Now I am become Roam - Organizer of Worlds
I’ve been getting more and more interested in Emacs and org-mode over the past couple of years. It really seems like a fighter jet of organization, text editing, note taking, etc. The problem is, if you don’t know how to fly a jet, you’re probably going to not get very far.
I do not know how to properly fly the Emacs jet, but I’ve made a few failed attempts to convert part or all of my workflow to Emacs. One time I even went so far as to try to do all my emails through mu4e, which introduced me to the nightmares of emails and their formatting.
If Emacs and org mode are jets, org-roam is like an aircraft carrier, or something even more powerful and complicated.
If you’re not familiar, org-roam is a package that allows you to create notes on the fly and connect them through arbitrary tags.

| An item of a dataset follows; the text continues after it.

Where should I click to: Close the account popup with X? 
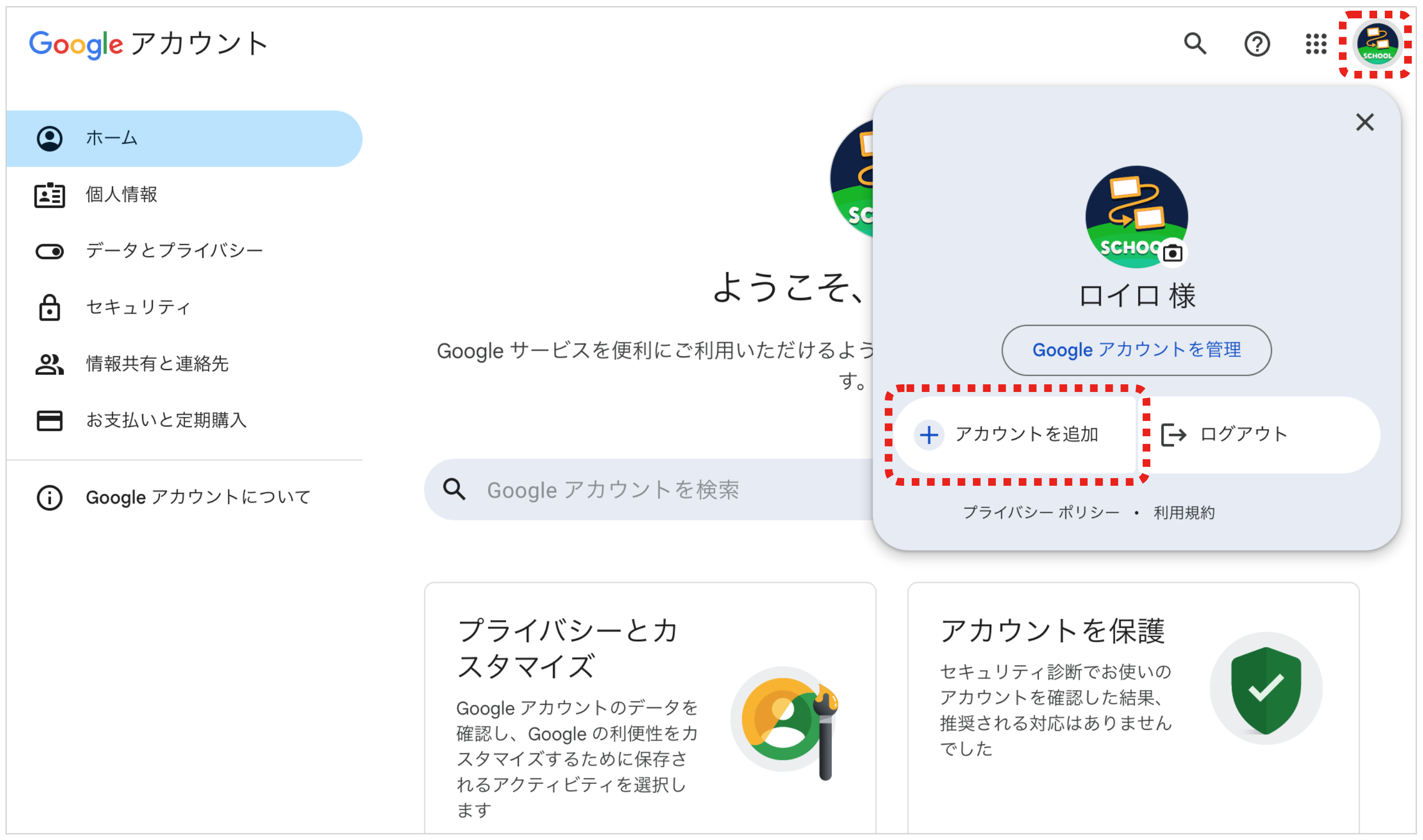(x=1364, y=122)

There’s a few workflows I’ve looked at that basically allow you to create a 2nd brain of easily searchable information all connected together. What a dream – Unfortunately, every time I’ve tried to use any of these workflows, I have utterly failed.

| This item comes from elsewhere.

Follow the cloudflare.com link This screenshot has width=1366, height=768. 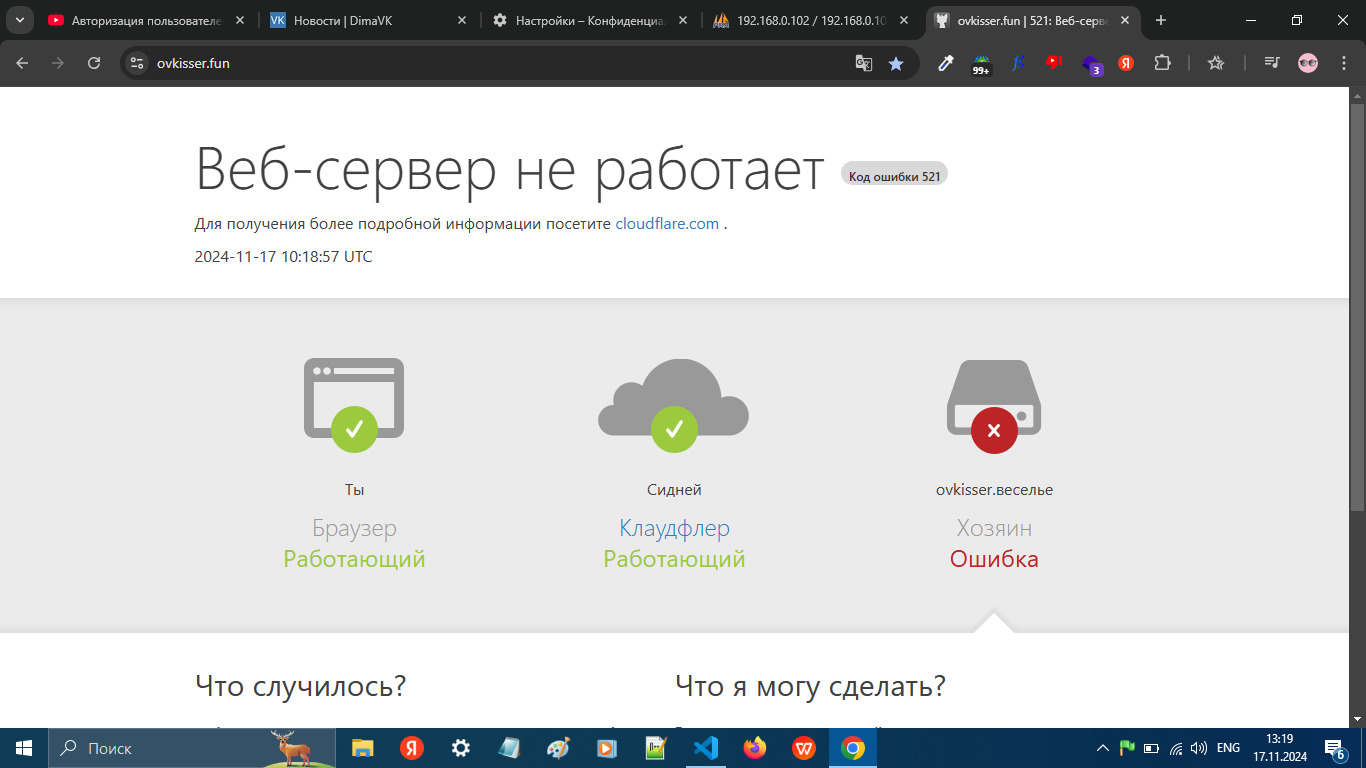667,224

I blame this most on context switching. I don’t code for a living and I like to browse the web, so I wasn’t able to permanently stay in Emacs for any length of time. I’d read a good article or want to save something for later, but switching from modern OS keyboard commands and mouse dominance to Emacs land was still jarring even after half a decade with vim.
Enter EXWM
After trying and failing to move all my modern tools to Emacs, I stumbled upon EXWM, an Emacs windows manager. Of course, why try to move everything into Emacs when you can just make everything wrapped in Emacs functionality!
Now, my strange keyboard shortcut workflows can be done anywhere! I expect this will be especially useful for integrating org-roam and journal workflows into my day. As a bonus, due to the way ChromeOS works, being fullscreened doesn’t let you alt-tab out to the main window manager, encouraging learning and sticking with it.

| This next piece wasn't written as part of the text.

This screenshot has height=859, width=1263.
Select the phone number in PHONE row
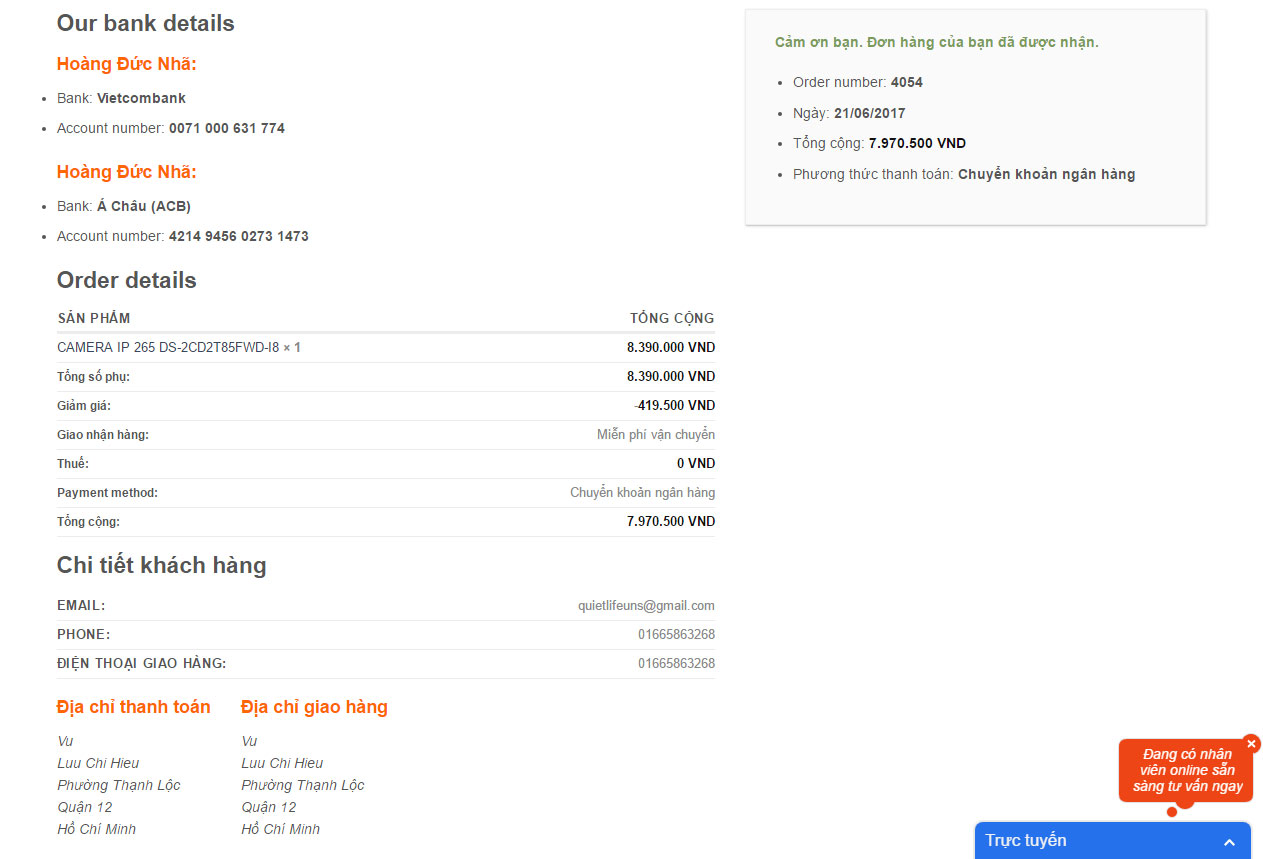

There were quite a few gotchas while setting it up under ChromeOS I thought I would document here. I won’t cover installing EXWM in Emacs, as that is covered in detail elsewhere.
Using Xephyr
ChromeOS will not let you run another window manager replacing the default one. To run EXWM, we’ll need to use Xephyr to run it in its own window.
sudo apt install xephyr-server
Install Xephyr
\#!/bin/bash
unset XDG\_RUNTIME\_DIR
Xephyr -br -ac -noreset -screen 1900x1300 -dpi 234 -resizeable -noreset :2 &
DISPLAY=:2 emacs
pkill Xephyr
Create a bash file to start up EXWM and Emacs. Replace with your screen resolution. You may need to increase the Y axis by ~100 pixels as noted below.
Full Screen Issues
You should now be able to run your bash script and have EXWM working in ChromeOS! The immediate problem you will recognize is the ugly title bar at the top of the screen. There is no setting I am aware of in Xephyr, EXWM or ChromeOS to remove this.
Luckily, the fullscreen button on your Chromebook keyboard will do the trick. Unfortunately, it will now leave a similar sized bar at the bottom of your screen.
The only way I found to resolve this was setting the Y resolution slightly larger than my screen and hitting the fullscreen button as EXWM starts up, before it renders the first frame.